On the other hand, these data do not rule out that there could be important differences in the underlying pathologies of the two populations. There were important differences, for which we could not correct, in the baseline characteristics of the two populations indicative of a greater degree of insulin resistance in the Caucasian population; notably, the degree of variability in the HOMA-IR score was much higher in the Caucasian patients. Vildagliptin is known to work by improving β- and α-cell function, as well as through various extrapancreatic actions, which could together yield similar levels of glycemic control.8 The results are consistent with a recent mechanism study9 of glycemic control, which indicates a similar ability of Japanese and Caucasians to compensate for increased insulin resistance by increasing insulin secretion. In any case, further studies on the mechanism of glycemic control are needed to determine whether the underlying pathologies of insulin secretion and resistance are similar in Japanese and Caucasian patients.
The authors gratefully acknowledge the investigators and patients participating in all the studies included in this analysis. The authors thank Anil Dandu (Novartis Healthcare Private Limited, India) for technical help and editorial assistance with submission of the manuscript.

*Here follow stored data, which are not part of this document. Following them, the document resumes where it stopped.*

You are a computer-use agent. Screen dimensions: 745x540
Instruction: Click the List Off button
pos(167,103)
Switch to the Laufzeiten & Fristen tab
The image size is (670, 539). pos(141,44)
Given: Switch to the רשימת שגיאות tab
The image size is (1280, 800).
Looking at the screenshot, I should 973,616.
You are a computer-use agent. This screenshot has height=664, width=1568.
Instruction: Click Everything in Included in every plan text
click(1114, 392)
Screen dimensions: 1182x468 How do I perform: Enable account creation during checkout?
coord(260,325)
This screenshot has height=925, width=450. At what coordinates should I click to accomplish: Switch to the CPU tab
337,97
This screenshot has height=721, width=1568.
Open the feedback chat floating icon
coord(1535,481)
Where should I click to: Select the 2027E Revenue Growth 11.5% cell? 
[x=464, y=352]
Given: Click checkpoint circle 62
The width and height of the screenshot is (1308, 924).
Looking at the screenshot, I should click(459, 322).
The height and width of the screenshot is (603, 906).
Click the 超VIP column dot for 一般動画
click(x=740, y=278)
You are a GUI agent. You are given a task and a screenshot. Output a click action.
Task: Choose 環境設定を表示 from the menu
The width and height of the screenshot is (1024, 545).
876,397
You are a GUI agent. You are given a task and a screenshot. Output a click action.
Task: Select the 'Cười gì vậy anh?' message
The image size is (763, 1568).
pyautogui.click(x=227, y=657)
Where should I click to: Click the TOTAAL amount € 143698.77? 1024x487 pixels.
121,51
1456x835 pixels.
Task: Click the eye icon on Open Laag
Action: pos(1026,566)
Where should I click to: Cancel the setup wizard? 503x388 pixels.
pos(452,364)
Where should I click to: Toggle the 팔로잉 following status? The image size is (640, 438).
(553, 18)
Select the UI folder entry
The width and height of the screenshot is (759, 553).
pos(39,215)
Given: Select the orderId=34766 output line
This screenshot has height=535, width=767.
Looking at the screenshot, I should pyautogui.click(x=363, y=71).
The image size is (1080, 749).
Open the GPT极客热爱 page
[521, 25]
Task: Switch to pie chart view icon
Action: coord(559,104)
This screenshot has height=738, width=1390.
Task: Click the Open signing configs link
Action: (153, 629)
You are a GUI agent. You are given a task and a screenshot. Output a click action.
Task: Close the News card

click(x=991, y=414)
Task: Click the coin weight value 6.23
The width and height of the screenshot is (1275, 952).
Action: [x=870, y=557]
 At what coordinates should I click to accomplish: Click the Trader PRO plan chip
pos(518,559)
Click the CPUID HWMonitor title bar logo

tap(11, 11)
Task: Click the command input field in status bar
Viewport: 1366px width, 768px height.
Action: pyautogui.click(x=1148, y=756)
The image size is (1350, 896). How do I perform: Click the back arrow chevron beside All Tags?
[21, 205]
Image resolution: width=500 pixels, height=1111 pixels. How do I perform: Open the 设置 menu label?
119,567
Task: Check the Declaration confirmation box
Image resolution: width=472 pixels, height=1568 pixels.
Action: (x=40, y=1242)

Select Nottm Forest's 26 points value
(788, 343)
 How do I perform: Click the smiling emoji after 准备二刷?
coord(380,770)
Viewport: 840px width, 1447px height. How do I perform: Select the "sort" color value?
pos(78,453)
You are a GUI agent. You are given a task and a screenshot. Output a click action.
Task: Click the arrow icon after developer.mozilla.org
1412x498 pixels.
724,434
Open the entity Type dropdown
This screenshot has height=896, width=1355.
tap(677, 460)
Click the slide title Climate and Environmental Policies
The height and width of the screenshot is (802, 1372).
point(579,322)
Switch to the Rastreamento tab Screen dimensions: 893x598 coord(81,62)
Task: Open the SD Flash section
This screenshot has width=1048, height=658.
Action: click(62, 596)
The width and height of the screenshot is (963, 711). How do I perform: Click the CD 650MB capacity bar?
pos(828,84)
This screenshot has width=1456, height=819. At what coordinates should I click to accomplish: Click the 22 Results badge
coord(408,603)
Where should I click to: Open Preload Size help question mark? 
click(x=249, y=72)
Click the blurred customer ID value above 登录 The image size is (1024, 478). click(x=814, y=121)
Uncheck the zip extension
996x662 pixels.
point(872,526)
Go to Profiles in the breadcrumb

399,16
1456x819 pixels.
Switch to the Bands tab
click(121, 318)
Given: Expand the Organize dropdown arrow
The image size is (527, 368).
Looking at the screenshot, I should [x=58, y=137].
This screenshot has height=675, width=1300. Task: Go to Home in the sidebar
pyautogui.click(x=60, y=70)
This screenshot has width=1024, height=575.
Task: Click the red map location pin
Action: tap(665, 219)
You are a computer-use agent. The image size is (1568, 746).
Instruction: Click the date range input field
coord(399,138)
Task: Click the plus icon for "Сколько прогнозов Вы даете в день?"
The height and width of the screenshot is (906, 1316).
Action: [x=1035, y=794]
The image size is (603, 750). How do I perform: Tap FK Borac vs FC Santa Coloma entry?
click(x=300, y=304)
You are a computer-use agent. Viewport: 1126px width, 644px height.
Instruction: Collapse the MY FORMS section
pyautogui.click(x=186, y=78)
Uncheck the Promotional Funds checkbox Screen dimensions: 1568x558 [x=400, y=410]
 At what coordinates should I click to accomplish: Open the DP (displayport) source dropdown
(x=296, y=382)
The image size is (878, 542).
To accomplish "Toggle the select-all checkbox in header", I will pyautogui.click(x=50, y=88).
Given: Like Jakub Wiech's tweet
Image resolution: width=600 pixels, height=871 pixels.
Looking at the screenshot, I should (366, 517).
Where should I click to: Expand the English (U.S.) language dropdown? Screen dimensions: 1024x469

All authors had full access to all data and take responsibility for the integrity of the data and accuracy of analyses. All authors provided input to the analytical approach, interpretation of data, and preparation, revision, and final approval of the manuscript.
JEF is an employee of Novartis Pharmaceuticals Corporation and also owns company shares. VB is an employee of Novartis Healthcare Pvt Ltd. RK consulted for and received honorarium from Novartis Pharma AG. The authors report no other conflicts of interest in this work.